I contratti a termine sono rapidamente cresciuti passando dal 6,8% dell’occupazione dipendente nel 1994 a circa il 10% a partire dal 2000. Nel 2005 i  contratti a carattere temporaneo hanno interessato oltre due milioni di lavoratori dipendenti (quasi il 13%). Oltre la metà dei nuovi posti di lavoro creati dal 1994 al 2005 sono a lavori a termine. Con lo scoppio della crisi la quota di lavoratori dipendenti a termine è scesa a meno del 10%. I primi a subire l’effetto della crisi e ad essere estromessi dal mercato del lavoro sono stati infatti i lavoratori con contratti temporanei che alla scadenza non sono stati rinnovati.

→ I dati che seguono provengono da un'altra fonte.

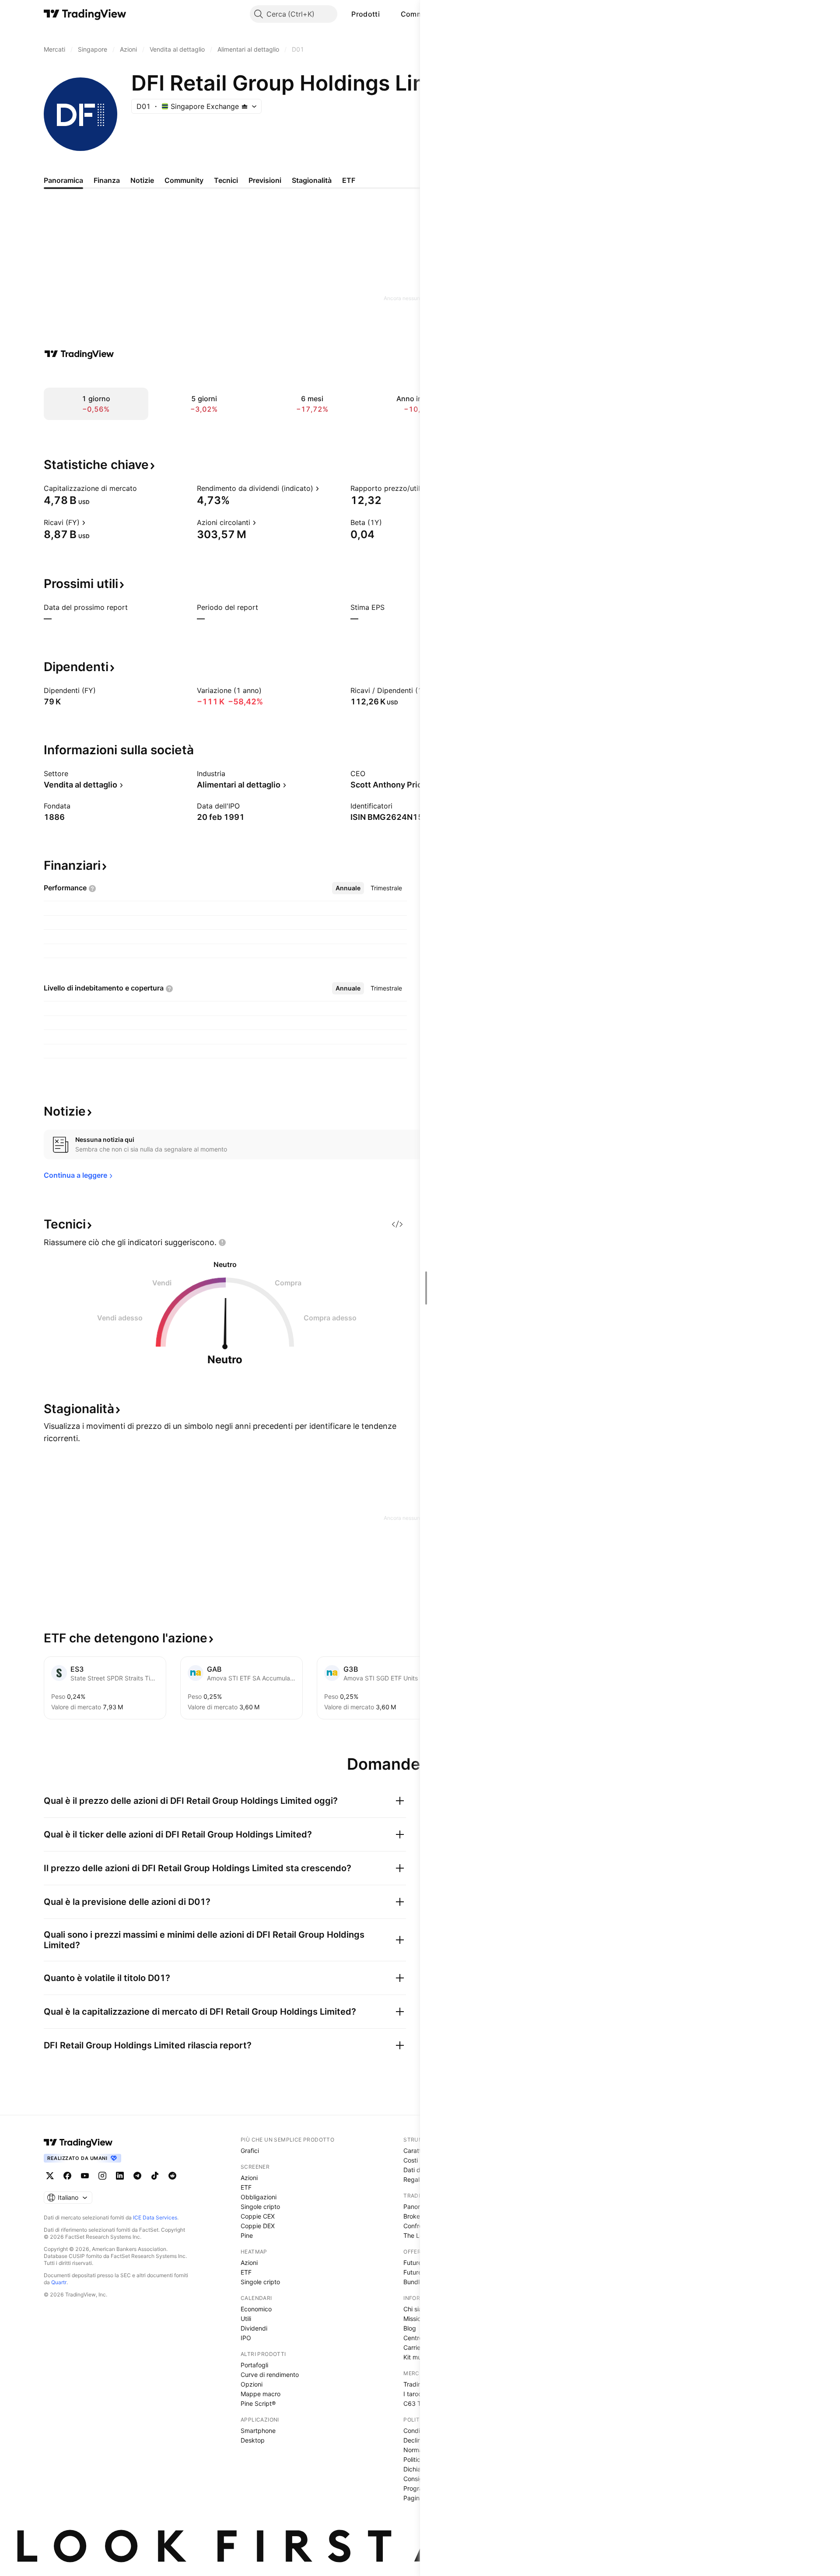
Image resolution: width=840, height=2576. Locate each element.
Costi (410, 2160)
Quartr (58, 2282)
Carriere (414, 2347)
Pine (247, 2235)
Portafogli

Anche il part-time coinvolge un numero sempre più elevato di lavoratori e attualmente copre oltre il 15,1% dei dipendenti (oltre 2,6 milioni di lavoratori).
Al netto delle sovrapposizioni,  oltre 3 milioni di lavoratori è coinvolta in forme di lavoro atipico.


Contemporaneamente è cresciuto il lavoro dei collaboratori coordinati e continuativi e dei collaboratori a progetto che, pur collocandosi formalmente come lavoro autonomo spesso nasconde situazioni di lavoro dipendente, senza però le garanzie normalmente offerte al lavoratore dipendente (ad esempio la retribuzione in caso di assenza per malattia). I collaboratori sono legati da un contratto con un’azienda senza esclusività (ma nella maggior parte dei casi il legame è con una sola azienda). Si può stimare che circa mezzo milione di collaboratori siano in realtà lavoratori subordinati “mascherati” da autonomi.

 

         

Il lavoro nero

 

L’attività sommersa permette di aggirare le norme che regolano l’attività di produzione e l’utilizzo del lavoro; dunque consente l’evasione fiscale e contributiva, l’inosservanza delle norme relative alla sicurezza,  agli orari di lavoro e ai minimi salariali.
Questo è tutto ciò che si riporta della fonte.